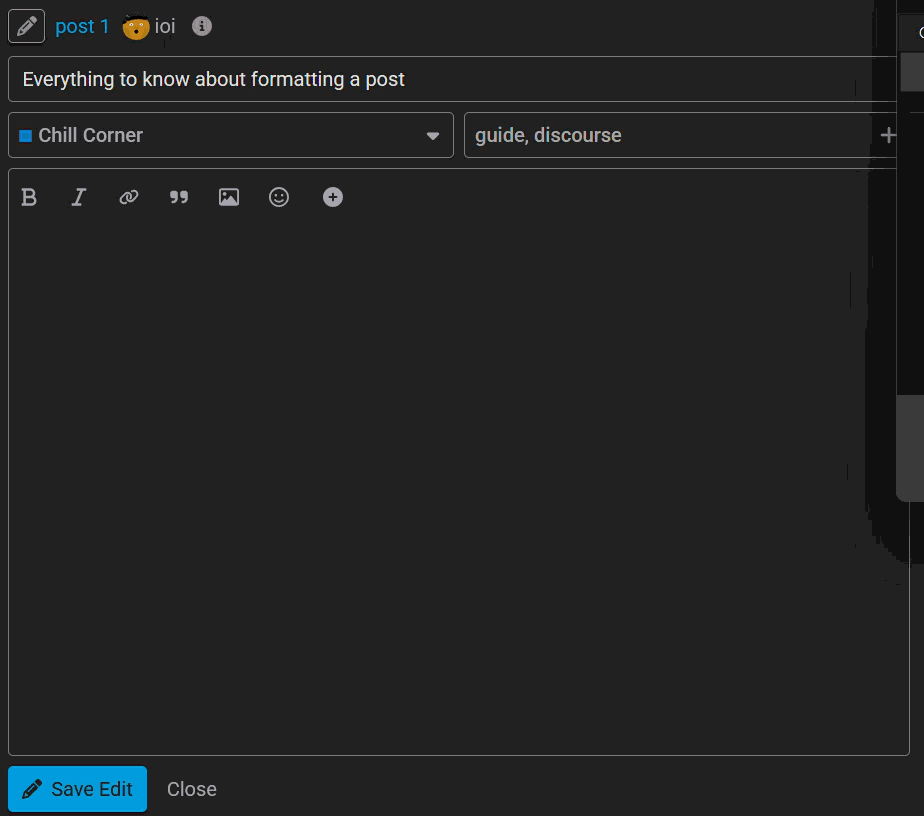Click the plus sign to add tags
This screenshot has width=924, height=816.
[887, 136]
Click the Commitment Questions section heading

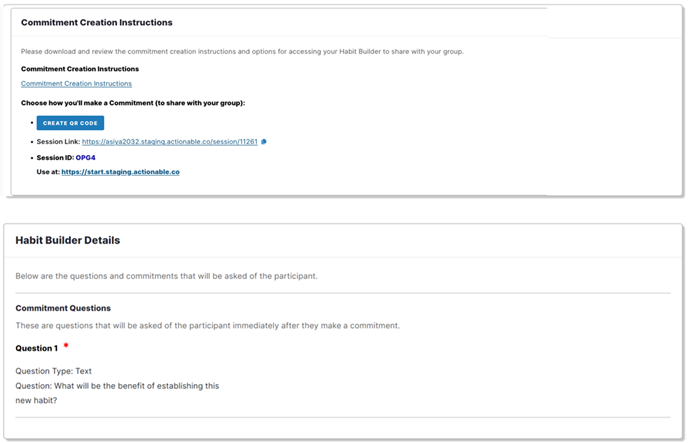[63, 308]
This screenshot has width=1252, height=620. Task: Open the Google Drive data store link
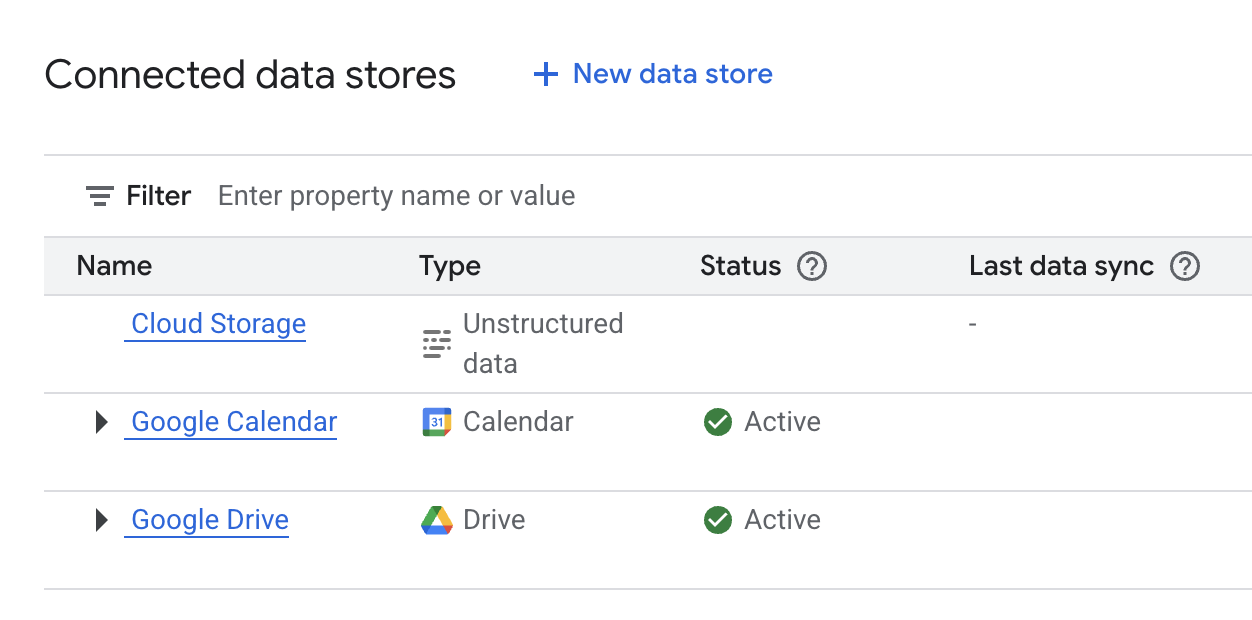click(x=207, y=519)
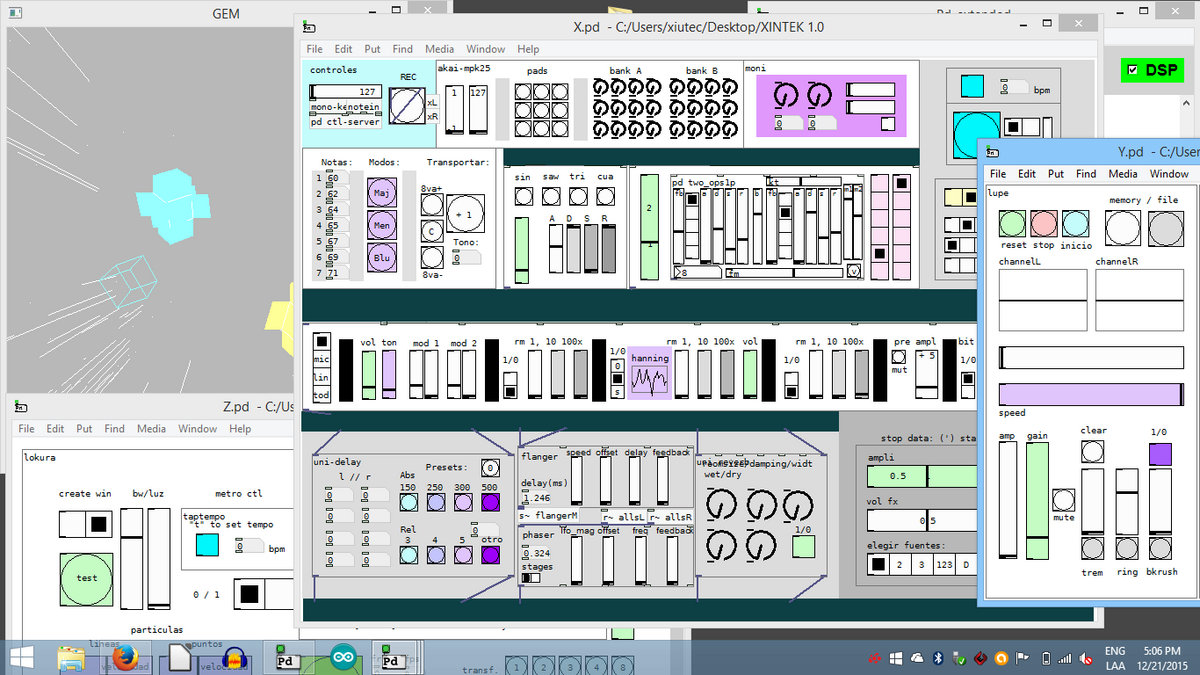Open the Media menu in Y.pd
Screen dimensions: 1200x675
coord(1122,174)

--*--

» **EXERCISE REQUIREMENTS**: The answer must be the lines above from the line that contains "Click the Commitment" to the final line of the data, word for word, with no pictures.

» **SOLUTION BELOW**:
Click the Commitment Questions section heading

[63, 308]
This screenshot has width=1252, height=620. Task: Open the Google Drive data store link
click(x=207, y=519)
Open the Media menu in Y.pd
Screen dimensions: 1200x675
coord(1122,174)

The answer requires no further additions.